WHAT YOU SHOULD DO.
Starting at the line with "This screenshot has height=270, width=387.", retype every remaining line of the records exactly. Do not include pictures.

[Saved data entries]

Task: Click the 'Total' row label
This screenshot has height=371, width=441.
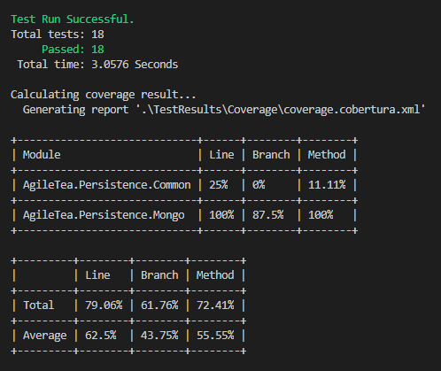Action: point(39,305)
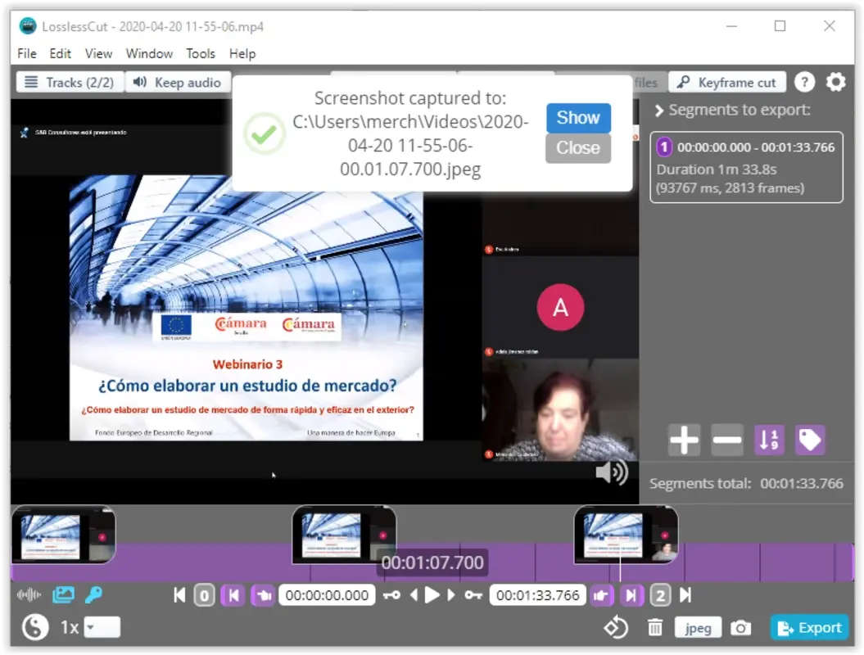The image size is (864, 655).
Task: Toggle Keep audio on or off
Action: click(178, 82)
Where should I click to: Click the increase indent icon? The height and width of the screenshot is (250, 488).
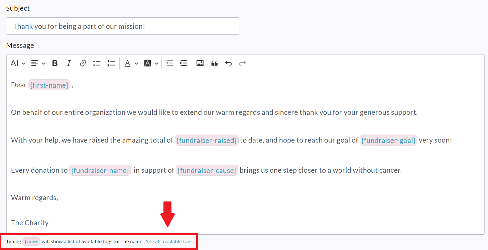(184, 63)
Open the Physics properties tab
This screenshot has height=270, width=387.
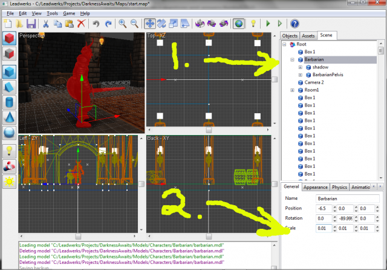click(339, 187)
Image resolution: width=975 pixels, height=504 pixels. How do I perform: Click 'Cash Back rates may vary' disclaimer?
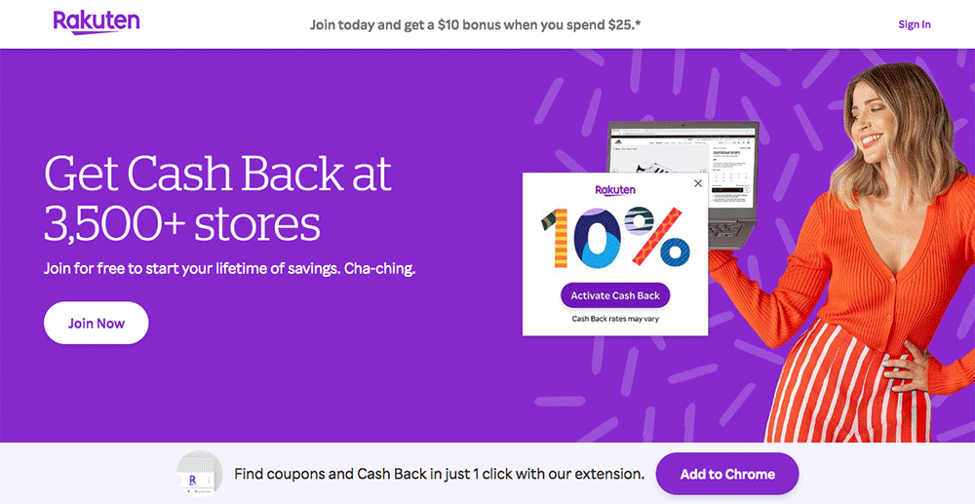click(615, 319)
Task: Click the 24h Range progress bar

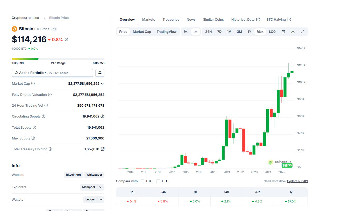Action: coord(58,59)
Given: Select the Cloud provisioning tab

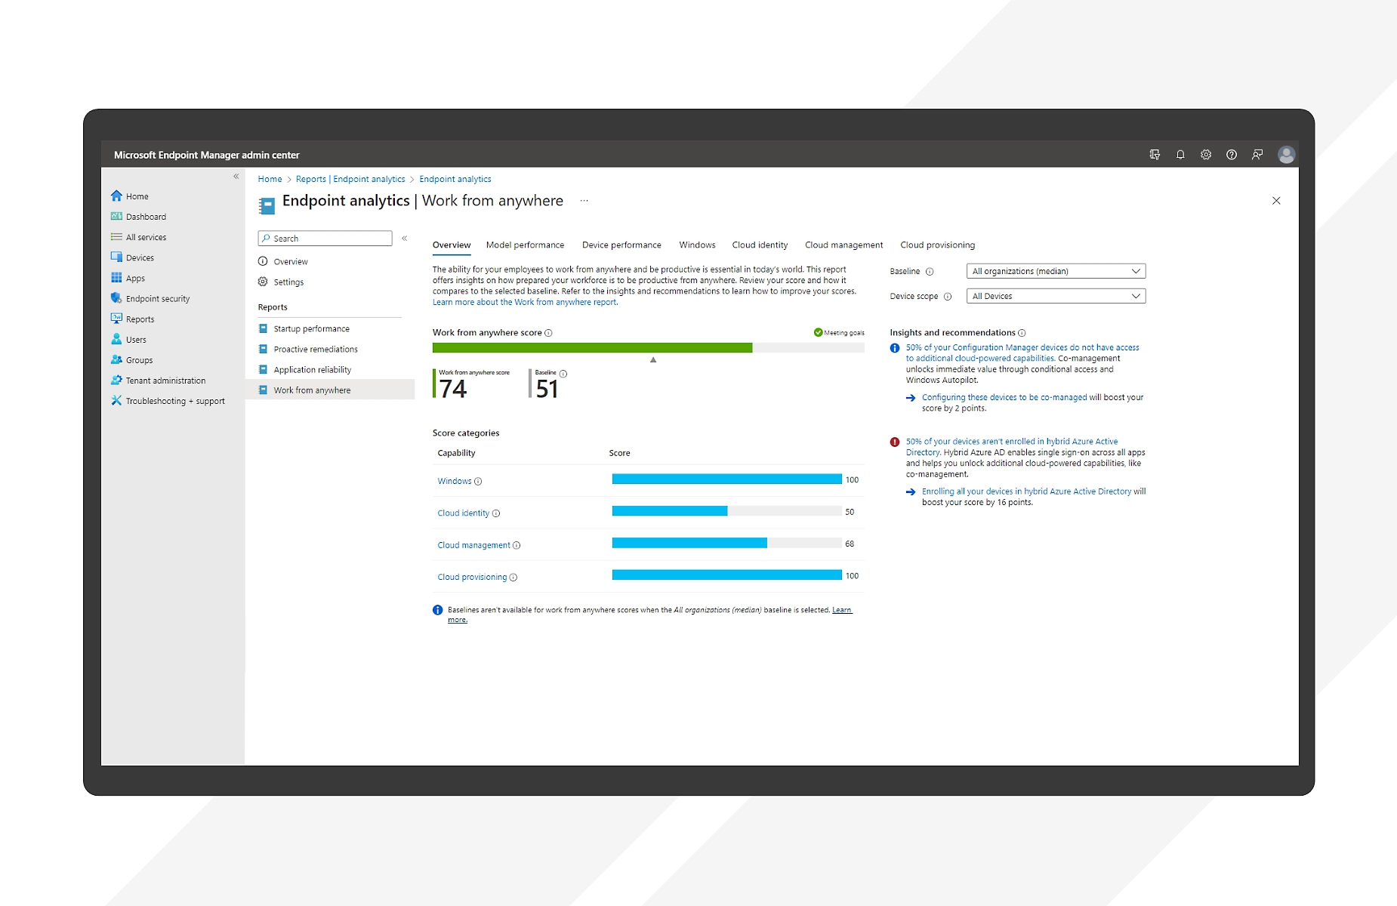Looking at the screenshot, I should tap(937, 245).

EXPECTED ANSWER.
This screenshot has height=270, width=387.
click(339, 187)
Image resolution: width=975 pixels, height=504 pixels. How do I perform: Click 'Cash Back rates may vary' disclaimer?
click(615, 319)
Task: Click the 24h Range progress bar

Action: coord(58,59)
Given: Select the Cloud provisioning tab

Looking at the screenshot, I should tap(937, 245).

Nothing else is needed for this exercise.